- **Given data**

-----

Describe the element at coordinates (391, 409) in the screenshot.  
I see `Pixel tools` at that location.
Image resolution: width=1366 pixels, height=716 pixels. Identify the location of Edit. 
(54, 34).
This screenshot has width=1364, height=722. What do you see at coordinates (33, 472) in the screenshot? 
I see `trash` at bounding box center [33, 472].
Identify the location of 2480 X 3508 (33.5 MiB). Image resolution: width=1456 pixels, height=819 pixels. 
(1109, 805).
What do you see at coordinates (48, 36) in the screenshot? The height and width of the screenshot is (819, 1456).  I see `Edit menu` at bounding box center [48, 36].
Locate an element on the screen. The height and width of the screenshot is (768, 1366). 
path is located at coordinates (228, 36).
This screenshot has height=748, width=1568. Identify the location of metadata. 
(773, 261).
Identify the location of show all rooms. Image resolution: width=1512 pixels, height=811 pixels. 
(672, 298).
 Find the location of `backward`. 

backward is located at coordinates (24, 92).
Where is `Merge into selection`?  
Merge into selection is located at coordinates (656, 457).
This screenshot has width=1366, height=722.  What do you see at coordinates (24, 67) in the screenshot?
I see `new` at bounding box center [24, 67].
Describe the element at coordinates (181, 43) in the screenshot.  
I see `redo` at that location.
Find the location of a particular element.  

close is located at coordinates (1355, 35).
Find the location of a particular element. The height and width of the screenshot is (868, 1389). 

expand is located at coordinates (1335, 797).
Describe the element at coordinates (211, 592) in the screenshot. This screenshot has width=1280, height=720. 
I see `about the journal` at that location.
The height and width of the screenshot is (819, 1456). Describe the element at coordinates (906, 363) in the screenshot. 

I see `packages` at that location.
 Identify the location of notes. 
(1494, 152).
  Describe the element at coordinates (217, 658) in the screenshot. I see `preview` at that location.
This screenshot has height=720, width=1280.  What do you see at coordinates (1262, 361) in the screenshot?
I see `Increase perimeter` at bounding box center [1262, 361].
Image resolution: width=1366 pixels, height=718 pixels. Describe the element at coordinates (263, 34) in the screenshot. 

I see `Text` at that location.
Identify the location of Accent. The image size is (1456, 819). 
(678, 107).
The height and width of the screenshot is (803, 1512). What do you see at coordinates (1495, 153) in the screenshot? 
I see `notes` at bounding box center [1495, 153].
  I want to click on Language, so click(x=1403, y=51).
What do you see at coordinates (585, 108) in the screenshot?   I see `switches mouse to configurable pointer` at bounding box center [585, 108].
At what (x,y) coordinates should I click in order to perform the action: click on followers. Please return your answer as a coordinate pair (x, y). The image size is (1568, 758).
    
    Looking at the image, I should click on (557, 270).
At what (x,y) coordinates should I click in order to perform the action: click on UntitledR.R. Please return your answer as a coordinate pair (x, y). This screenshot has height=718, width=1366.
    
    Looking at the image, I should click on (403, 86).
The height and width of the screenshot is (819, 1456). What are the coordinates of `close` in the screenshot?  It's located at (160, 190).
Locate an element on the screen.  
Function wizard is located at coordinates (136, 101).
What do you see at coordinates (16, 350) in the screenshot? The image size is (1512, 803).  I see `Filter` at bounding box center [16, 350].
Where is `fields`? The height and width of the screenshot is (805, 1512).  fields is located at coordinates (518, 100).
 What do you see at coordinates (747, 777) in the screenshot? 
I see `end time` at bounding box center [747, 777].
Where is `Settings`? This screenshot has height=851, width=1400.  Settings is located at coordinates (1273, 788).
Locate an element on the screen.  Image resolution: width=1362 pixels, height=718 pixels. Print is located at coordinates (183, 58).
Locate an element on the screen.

-----

- **Directions for this task**
Rewrite all of the data above, replacing "Locate an element on the screen" with "Find an element on the screen" wherever it occurs and changing nothing else.

- **Exercise response**
Describe the element at coordinates (391, 409) in the screenshot.  
I see `Pixel tools` at that location.
Image resolution: width=1366 pixels, height=716 pixels. Identify the location of Edit. 
(54, 34).
This screenshot has width=1364, height=722. What do you see at coordinates (33, 472) in the screenshot? 
I see `trash` at bounding box center [33, 472].
Identify the location of 2480 X 3508 (33.5 MiB). Image resolution: width=1456 pixels, height=819 pixels. 
(1109, 805).
What do you see at coordinates (48, 36) in the screenshot? The height and width of the screenshot is (819, 1456).  I see `Edit menu` at bounding box center [48, 36].
Find an element on the screen. The height and width of the screenshot is (768, 1366). 
path is located at coordinates (228, 36).
This screenshot has height=748, width=1568. Identify the location of metadata. 
(773, 261).
Identify the location of show all rooms. Image resolution: width=1512 pixels, height=811 pixels. 
(672, 298).
 Find the location of `backward`. 

backward is located at coordinates (24, 92).
Where is `Merge into selection`?  
Merge into selection is located at coordinates (656, 457).
This screenshot has width=1366, height=722.  What do you see at coordinates (24, 67) in the screenshot?
I see `new` at bounding box center [24, 67].
Describe the element at coordinates (181, 43) in the screenshot.  
I see `redo` at that location.
Find the location of a particular element.  

close is located at coordinates (1355, 35).
Find the location of a particular element. The height and width of the screenshot is (868, 1389). 

expand is located at coordinates (1335, 797).
Describe the element at coordinates (211, 592) in the screenshot. This screenshot has width=1280, height=720. 
I see `about the journal` at that location.
The height and width of the screenshot is (819, 1456). Describe the element at coordinates (906, 363) in the screenshot. 

I see `packages` at that location.
 Identify the location of notes. 
(1494, 152).
  Describe the element at coordinates (217, 658) in the screenshot. I see `preview` at that location.
This screenshot has height=720, width=1280.  What do you see at coordinates (1262, 361) in the screenshot?
I see `Increase perimeter` at bounding box center [1262, 361].
Image resolution: width=1366 pixels, height=718 pixels. Describe the element at coordinates (263, 34) in the screenshot. 

I see `Text` at that location.
Identify the location of Accent. The image size is (1456, 819). 
(678, 107).
The height and width of the screenshot is (803, 1512). What do you see at coordinates (1495, 153) in the screenshot? 
I see `notes` at bounding box center [1495, 153].
  I want to click on Language, so click(x=1403, y=51).
What do you see at coordinates (585, 108) in the screenshot?   I see `switches mouse to configurable pointer` at bounding box center [585, 108].
At what (x,y) coordinates should I click in order to perform the action: click on followers. Please return your answer as a coordinate pair (x, y). The image size is (1568, 758).
    
    Looking at the image, I should click on (557, 270).
At what (x,y) coordinates should I click in order to perform the action: click on UntitledR.R. Please return your answer as a coordinate pair (x, y). This screenshot has height=718, width=1366.
    
    Looking at the image, I should click on (403, 86).
The height and width of the screenshot is (819, 1456). What are the coordinates of `close` in the screenshot?  It's located at (160, 190).
Find an element on the screen.  
Function wizard is located at coordinates (136, 101).
What do you see at coordinates (16, 350) in the screenshot? The image size is (1512, 803).  I see `Filter` at bounding box center [16, 350].
Where is `fields`? The height and width of the screenshot is (805, 1512).  fields is located at coordinates (518, 100).
 What do you see at coordinates (747, 777) in the screenshot? 
I see `end time` at bounding box center [747, 777].
Where is `Settings`? This screenshot has height=851, width=1400.  Settings is located at coordinates (1273, 788).
Find an element on the screen.  Image resolution: width=1362 pixels, height=718 pixels. Print is located at coordinates (183, 58).
Find an element on the screen.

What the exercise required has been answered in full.